Ladrão caia na pancada, até larápio de furto de galinha. E o cabo dizia:

"Se quer ser ladrão, vá ser de coisa grande. De todo jeito é ladrão."

E a filha do cabo, Mariana era a mais bonita da sala. Cintura fina, cabelos longos, olhos da mata virgem, a parte do fundo era avantajada. Herdou do pai o falar pausadamente. De dona Lepoldina, sua mãe, vieram os traços da beleza.

Os moleques da escola, que nada, os meninos do colégio, moleque é coisa do passado, era o nome que o senhor de engenho colocava no menino filho da escrava. Eram perdidos os senhores de engenho, para passear as suas branquelas, mas para o prazer as negras de sangue quente. Voltemos a Mariana, todos eles a desejavam , ia esquecendo sempre há exceção, o Salvinho nem para chegar perto, tinha lá suas delicadezas de flor.

Mariana ficava com o semblante repleto de sangue, quando as coleguinhas a apelidavam:



"Boca-virgem, vai ficar pra titia.''



Intimamente ela dizia: "Abestelhadas, dá pra qualquer um é fácil. Saber dar são outros quinhentos."



O sonho de toda menina era seduzir o seminarista Godolfredo.
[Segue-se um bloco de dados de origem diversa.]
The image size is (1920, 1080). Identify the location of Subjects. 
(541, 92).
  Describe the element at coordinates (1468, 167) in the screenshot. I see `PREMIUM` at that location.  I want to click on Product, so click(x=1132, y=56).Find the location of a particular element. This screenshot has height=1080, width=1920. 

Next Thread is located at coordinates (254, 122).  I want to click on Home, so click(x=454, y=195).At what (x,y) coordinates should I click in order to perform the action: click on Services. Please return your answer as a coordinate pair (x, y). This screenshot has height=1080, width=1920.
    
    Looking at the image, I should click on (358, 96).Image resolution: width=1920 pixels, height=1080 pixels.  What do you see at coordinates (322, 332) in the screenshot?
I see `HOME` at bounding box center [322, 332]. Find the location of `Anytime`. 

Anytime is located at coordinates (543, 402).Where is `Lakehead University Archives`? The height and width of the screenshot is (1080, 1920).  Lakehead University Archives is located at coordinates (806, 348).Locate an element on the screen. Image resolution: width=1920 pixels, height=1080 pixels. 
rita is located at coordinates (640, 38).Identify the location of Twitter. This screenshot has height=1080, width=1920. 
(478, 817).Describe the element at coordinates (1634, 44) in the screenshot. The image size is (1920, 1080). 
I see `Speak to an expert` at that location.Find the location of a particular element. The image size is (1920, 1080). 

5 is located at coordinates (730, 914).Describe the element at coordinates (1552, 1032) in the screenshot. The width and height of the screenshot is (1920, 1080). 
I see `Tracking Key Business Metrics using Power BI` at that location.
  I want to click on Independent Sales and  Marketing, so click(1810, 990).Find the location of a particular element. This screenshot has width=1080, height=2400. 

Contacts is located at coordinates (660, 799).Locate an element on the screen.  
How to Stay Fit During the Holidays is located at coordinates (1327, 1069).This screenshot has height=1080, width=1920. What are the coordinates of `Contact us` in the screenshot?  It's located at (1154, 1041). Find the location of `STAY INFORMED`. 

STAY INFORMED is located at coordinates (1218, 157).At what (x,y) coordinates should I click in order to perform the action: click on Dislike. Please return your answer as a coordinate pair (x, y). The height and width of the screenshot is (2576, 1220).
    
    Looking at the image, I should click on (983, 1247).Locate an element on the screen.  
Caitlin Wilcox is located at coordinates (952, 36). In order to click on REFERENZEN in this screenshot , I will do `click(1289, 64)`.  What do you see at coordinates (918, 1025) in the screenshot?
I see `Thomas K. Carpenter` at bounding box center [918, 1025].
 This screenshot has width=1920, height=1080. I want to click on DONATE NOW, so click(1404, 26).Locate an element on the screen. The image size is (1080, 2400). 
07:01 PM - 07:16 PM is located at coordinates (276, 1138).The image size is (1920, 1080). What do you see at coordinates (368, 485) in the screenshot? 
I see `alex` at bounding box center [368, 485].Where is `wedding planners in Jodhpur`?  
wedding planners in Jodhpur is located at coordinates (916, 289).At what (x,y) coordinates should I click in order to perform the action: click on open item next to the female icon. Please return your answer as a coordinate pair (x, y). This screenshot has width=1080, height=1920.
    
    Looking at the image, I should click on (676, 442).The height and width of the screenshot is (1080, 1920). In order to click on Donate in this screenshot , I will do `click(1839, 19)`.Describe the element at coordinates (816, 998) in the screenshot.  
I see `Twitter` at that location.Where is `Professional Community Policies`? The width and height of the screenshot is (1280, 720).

O menino queria ser padre. Diziam elas:

"Que pena! É um esperdiçio."

Godolfredo tinha 18 anos. Alto, moreno, cabelos lisos, corpo atlético. Dizer que foi para o seminário donzelo é mentira. Era macho de umas seis relações amorosas. Viu no seminário o meio de estudar, a bem da verdade, vocação mesmo não é bom falar...

O jovem seminarista ao ver Mariana teve um desejo maior do que os outros. Ali era uma coisa diferente. Na praça do Barão, conheceu Mariana. Depois de 10 dias. Ambos estavam nus na casa da tia de Mariana, dona Eleá, beata de carteirinha. E que confiou deixar a jovem sobrinha com o seminarista batendo papo. Ele não só bateu papo, como papou. Corpo e cheio igual ele nunca tinha visto. Só o de Mariana. Que menina, podem babar. Cuidado! Com polícia não se deve brincar. Foi um deus-nos-acuda, para limpar o lençol, ainda ficou a marca do crime. Falou Mariana a Tia:
- Tia menstruei e deitei um pouco em sua cama e quando a regra vem, a cólica é forte.
- Não tem problema não, minha pequena.

Entretanto, lá na escola, as meninas não perdiam tempo:

"Boca-virgem, vai ficar pra titia."

Mariana não enrubesceu, deu um leve sorriso. A Judite um pouco sagaz:
- Desta cara tem safadeza
Mariana não respondeu nem sim , nem não. A dúvida ficou no ar.

Dentro de casa, o cabo Jesus não sabia que pagou o seu pecado. Mariana, sempre discreta, uma boca-de-siri.

Com o passar do tempo, o seminarista tornou-se padre. Mariana é tenente na polícia militar da Bahia.

E o velho cabo Jesus , para não perder o sinônimo, frequenta a Feira da Fumaça na cidade de Lagarto no Sergipe e lá fica feliz, vendo as meninas do cabaré.